INPUT MATERIAL:
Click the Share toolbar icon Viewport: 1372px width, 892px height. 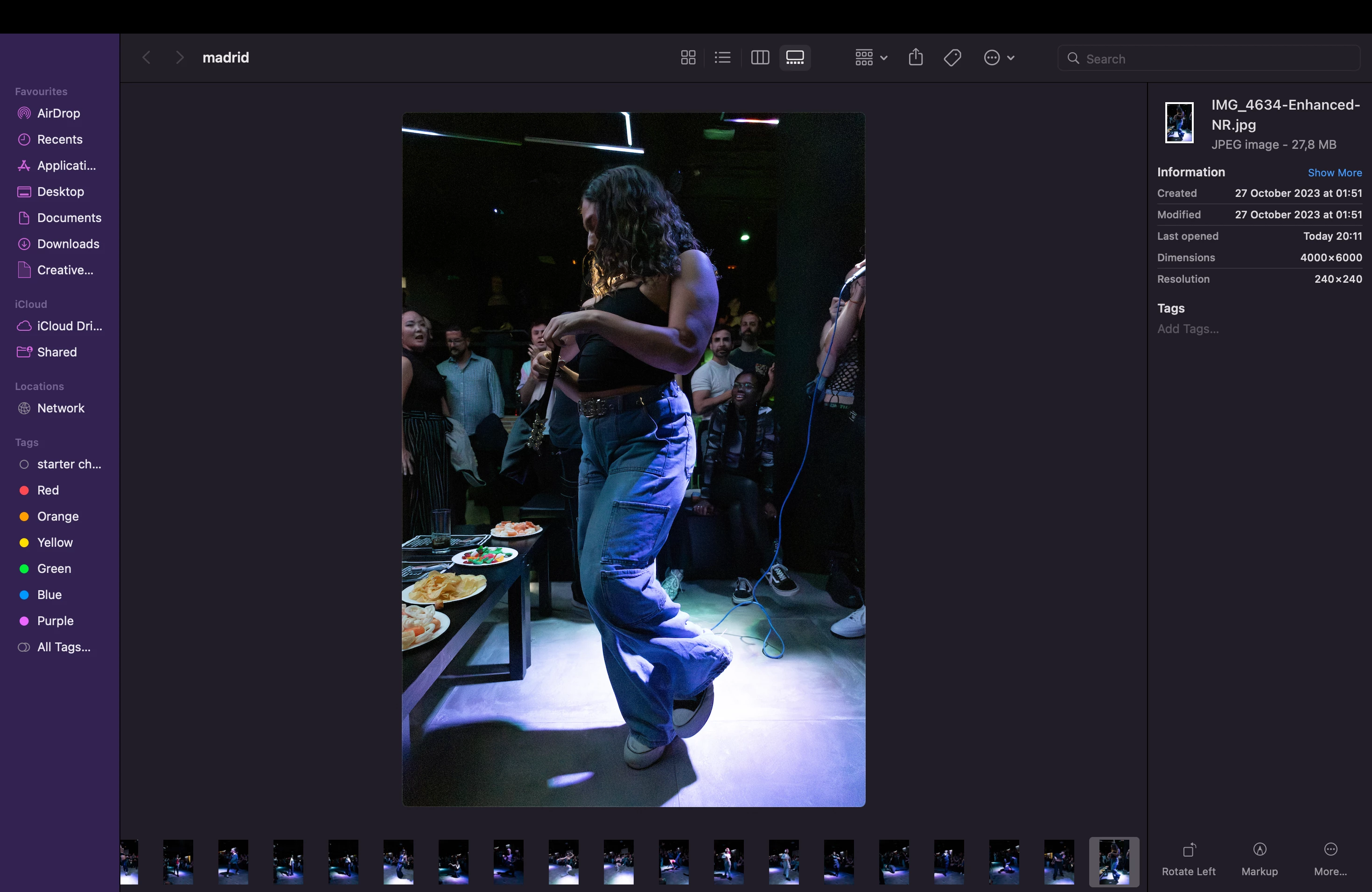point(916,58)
==
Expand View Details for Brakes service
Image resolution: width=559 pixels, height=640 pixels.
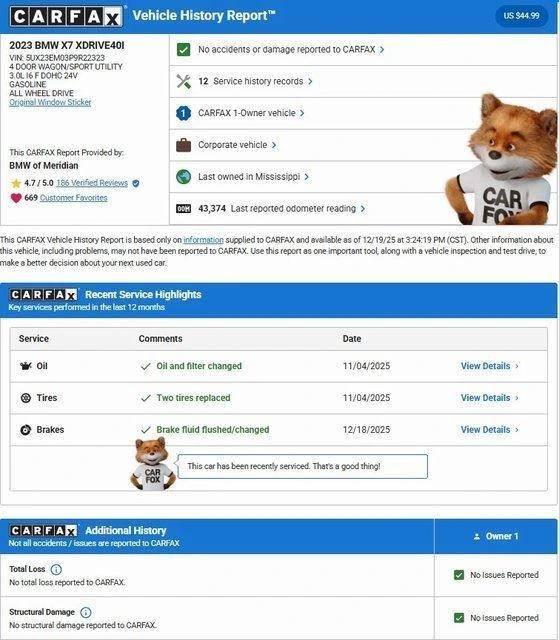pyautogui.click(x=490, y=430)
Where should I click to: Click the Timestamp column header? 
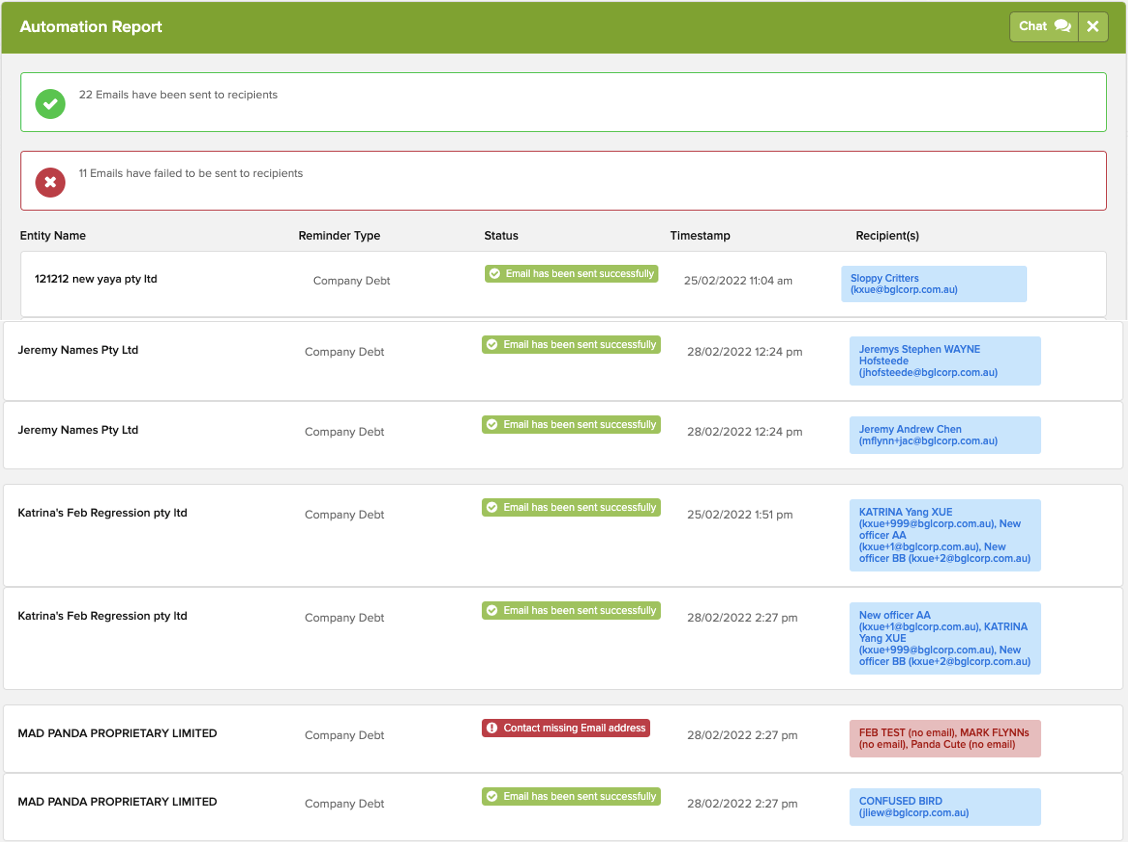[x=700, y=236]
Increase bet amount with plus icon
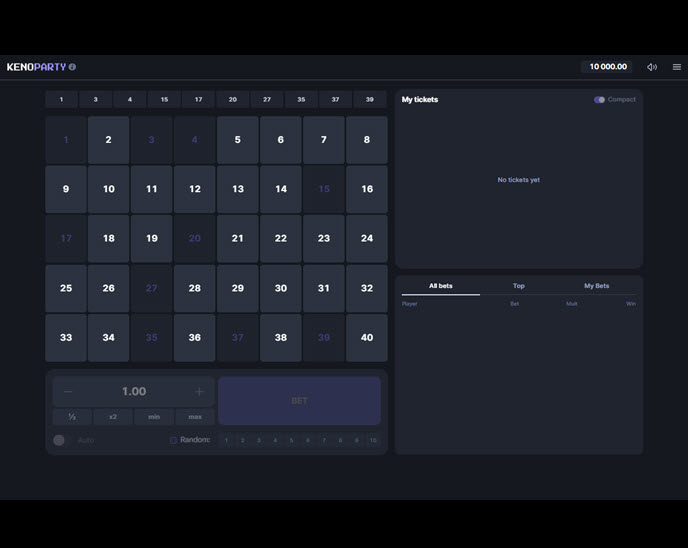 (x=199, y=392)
---
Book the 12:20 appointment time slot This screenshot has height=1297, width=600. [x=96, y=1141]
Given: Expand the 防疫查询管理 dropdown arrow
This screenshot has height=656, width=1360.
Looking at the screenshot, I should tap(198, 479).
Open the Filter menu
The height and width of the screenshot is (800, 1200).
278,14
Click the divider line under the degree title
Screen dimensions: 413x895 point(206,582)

YOUR INSTRUCTIONS:
Write out the lines between the one containing "Book the 12:20" and the one containing "Screen dimensions: 413x895 point(206,582)", inclusive, exactly as they appear.

RESPONSE TO THIS TASK:
Book the 12:20 appointment time slot This screenshot has height=1297, width=600. [x=96, y=1141]
Given: Expand the 防疫查询管理 dropdown arrow
This screenshot has height=656, width=1360.
Looking at the screenshot, I should tap(198, 479).
Open the Filter menu
The height and width of the screenshot is (800, 1200).
278,14
Click the divider line under the degree title
Screen dimensions: 413x895 point(206,582)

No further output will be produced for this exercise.